Hittman’s previous features, 2013’s It Felt Like Love and 2017’s striking Beach Rats, were both set in Brooklyn and focused on similarly guarded teen characters nurturing a secret. In her fledgling career, the director has already excelled at depicting the pressures of young life with blunt naturalism. Never Rarely Sometimes Always is her clearest and most focused work yet—a movie that delivers a message about the cruel barriers pregnant people face when managing their own health without losing sight of the humanity of its central character.
Flanigan and Ryder, both making their feature-film debuts, are an extraordinary pair, communicating volumes of detail through their expressions and body language. Hittman’s screenplay is light on unnecessary exposition, and the bond between the two characters is perfectly understated. Their emotional support for one another is gestured through little physical moments, like their hands clasping together or one’s head resting on the other’s shoulder. Though Never Rarely Sometimes Always has the structure of a road-trip movie, it lacks the witty banter or high-concept hijinks that usually come along with the genre; Autumn is devoting almost all of her energy to silently keeping herself together.

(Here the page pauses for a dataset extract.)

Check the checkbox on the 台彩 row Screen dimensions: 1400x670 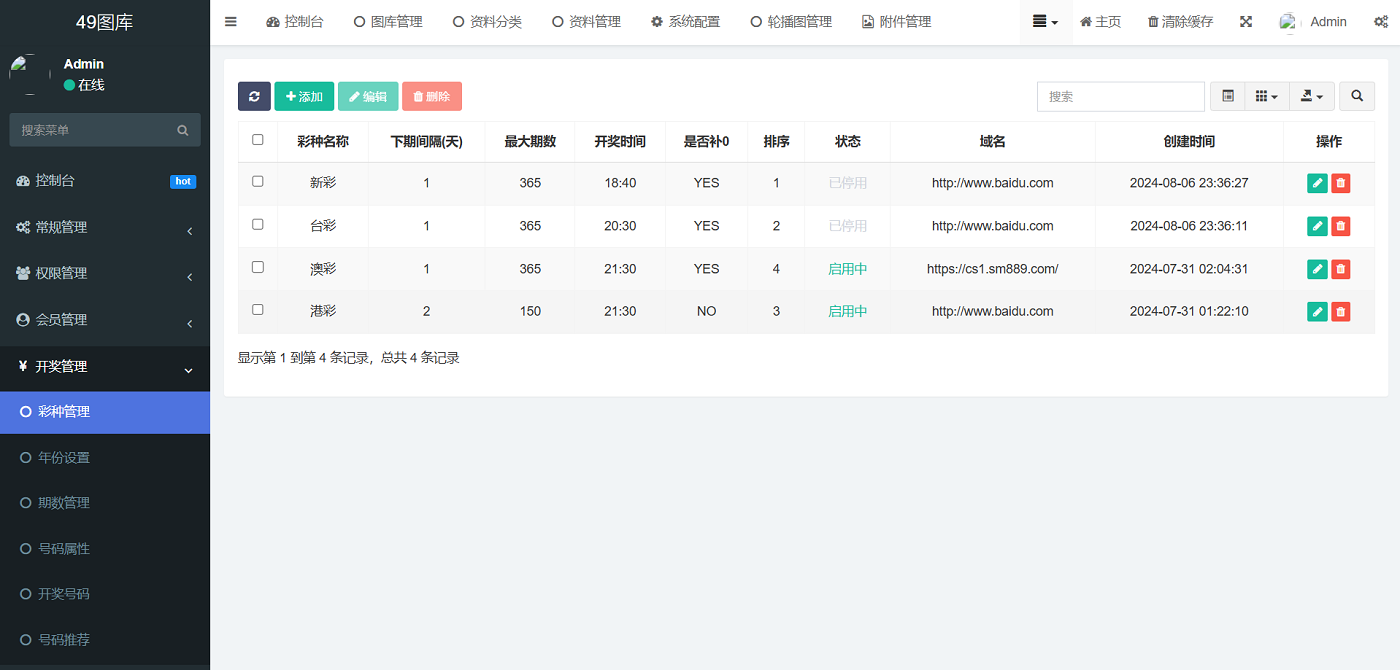[257, 226]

Road-trip films always see their heroes confronted with obstacles, but here they only take the form of the actual hurdles a young, poor woman would have to surmount to get a safe and private abortion. Autumn can’t afford lodging in New York, but her hopes that her visit will be brief are dashed by labyrinthine rules. Initial scans have to be re-done, preparatory procedures that require an overnight stay are ordered, and she and Skylar have to spend the night riding the subway. Though the teens’ dialogue doesn’t contain much exposition, Hittman devotes plenty of screen time to precise, professional explanations from the Planned Parenthood staff. It’s their job to guide Autumn—and the viewer—through the details of why every step of the abortion process takes as long as it does.
This is not a tale about the grim danger of getting an illegal abortion, a topic that has been covered in other great films such as Vera Drake and Four Months, Three Weeks, and Two Days. Hittman is zeroing in on the mundane and stark realities of America’s legal abortions, where even the medical professionals who are ready and willing to help desperate patients are restricted by laws, access, and funding. If the first half of Never Rarely Sometimes Always is about the severity of Autumn’s life back home, the second half is about the frustrating and knotty bureaucracy she faces when trying to take control of her health independently.
Those two elements come together in the scene that gives the film its title, a questionnaire that a Planned Parenthood professional reads aloud to Autumn in one long, unbroken shot. Over more than a dozen questions—whether she’s ever been pressured to have sex without a condom, or have sex when she didn’t want to—she’s given the same prompt over and over: Never, rarely, sometimes, always.
It’s the first time that Autumn is speaking some of these truths aloud. She first answers promptly, then mumbles quietly, then begins to break down—and Hittman’s static camera takes it all in, equally compassionate and direct. The sequence perfectly illustrates why Never Rarely Sometimes Always is an empathetic wonder, a personal story that demonstrates the experience of thousands by tying the viewer to one girl.